There is a simpler, fool proof approach: in an era of social networking and a consumer base keen to share experience and content – just ask. Organisations that leverage social login – the ability for consumers to use their social media identity to register and log in to a brand’s website – can transform customer insight and gain unprecedented understanding based on the customer’s own social network profiles; whilst also creating a platform that enables customers to share with the social graph, extending the brand’s reach.
Russell Loarridge, European Sales Director, Janrain, outlines the way social login can be used in conjunction with SEO and onsite optimisation technologies to transform customer engagement.
Customer Knowledge
Investment in SEO and SEM has become a core component of any online strategy. But simply driving great swathes of new customers to the site is not enough; as recent independent research commissioned by Janrain revealed, customers are increasingly disenfranchised by the lack of relevance – not least due to the fact that some 96 per cent of individuals have received information or promotions that are not relevant.
Traditional analytics and multi-variant testing are excellent ways of attaining trends in customer behaviour online. But used in isolation, these approaches have their limitations. It is the equivalent of, in the offline world, shop assistants being directed to keep their eyes closed whilst customers browse the goods in the store. They would not be able to observe the characteristics of the individual shopper and would, indeed, only gain any insightful information at the point that shopper makes a purchase. If, in theory, that customer were to return, the assistant could then offer a suggestion based upon whatever was gleaned during the first transaction. But the information would be limited and the customer insight provided still, essentially, guesswork.
Why spend effort, energy and money to guess what a customer wants, likes and is interested in when that information is not only readily available but consumers are increasingly keen to share it in order to improve the quality and relevance of the online experience?
Social Profile
Social information has always underpinned the sales experience. Sales assistants do not need to know a customer’s name, address or telephone number; obvious information such as age, affluence and shopping preferences can be established at a single glance as an individual walks into a store.
This information influences the way the assistant interacts with the customer without requiring any overt customer input. Applying such social insight online can transform performance: with information on customer hobbies, recent films or TV programmes watched, friends, marital status, an organisation can transform customer understanding and exploit that understanding to make the content and offer more relevant and engaging.

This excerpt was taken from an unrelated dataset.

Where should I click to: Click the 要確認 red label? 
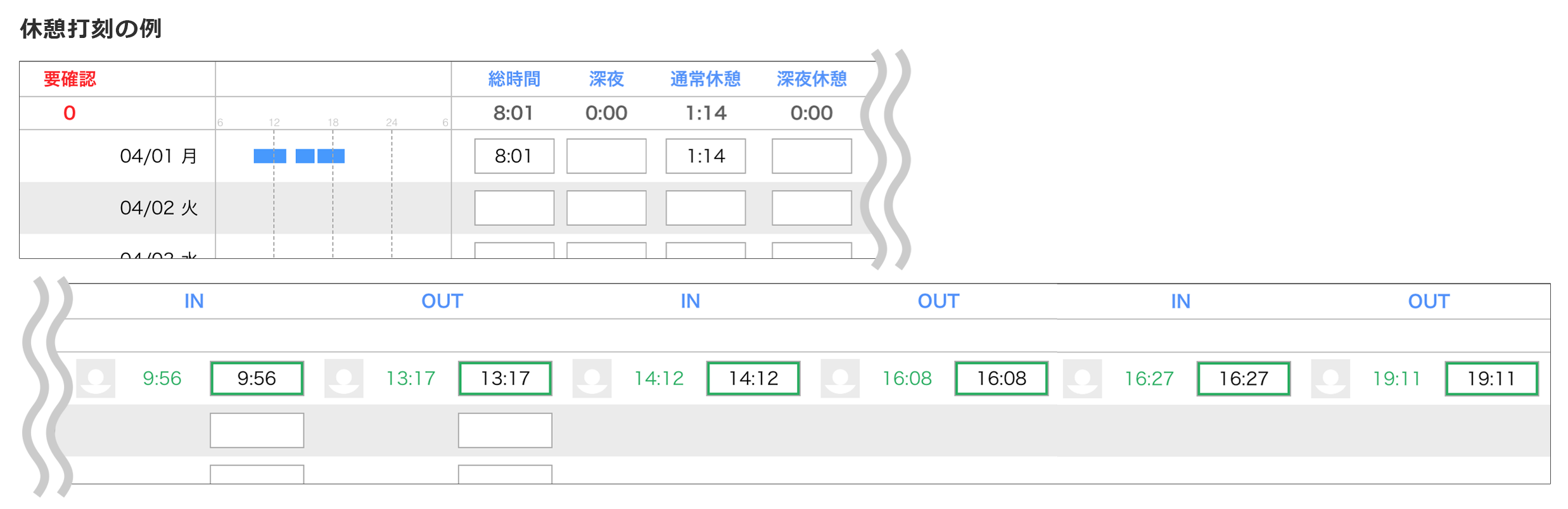point(70,79)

And attaining that information is simple: just offer a social login option – a facility demanded by 85 per cent of consumers according to independent research commissioned by Janrain – and ask your customers to share their profile information.
Powerful Insight
When used in conjunction with existing tools such as content optimisation, social profile information is incredibly powerful. Tracking on line activity provides trends in behaviour that are key to on going strategy and can also be exploited to tailor page content in real time to boost conversion. Adding the social insight enables an organisation to refine its understanding of trends by community and delivers critical additional insight to the content management tools to increase page relevance. Using these tools in collaboration will also enable a company to apply more relevance even to those consumers not yet willing to take the social log in route to improve their online experience as well.
Furthermore, each time the customer comes back to the site and uses the social login option, the organisation can check on any relevant status change – such as single to engaged, for example. This ensures the organisation is constantly reviewing the customer profile and amending the offers/content as a result to continually build upon the engagement.
Obviously the use of social login has to be compelling for the consumer. Different industries will adopt various approaches – from the publisher offering a customer the option to share an article with his social graph, to the retailer asking whether or not a product review would be of interest to the customer’s Facebook friends. Critically, with each share creating an average 13 additional visits to that organisation – with as many as 35 in some cases – the value goes far beyond increasing the understanding of individual customers.
The pent up demand for social login is huge. Customers want a more relevant online experience; they want targeted, timely offers; they don’t want to register for each new site; and growing numbers actively want to share social information, especially if it will contribute to a better, easier online experience. For the retailers and publishers still searching for the holy grail of customer insight and the chance to undertake true one to one marketing, social login is the simplest, most obvious solution.
By failing to create a compelling reason for customers to use social login and share information – or even just offer social login – organisations will not only fail to benefit from this huge opportunity to gain new, committed and interested customers via shares to the extended social graph. So why not just ask?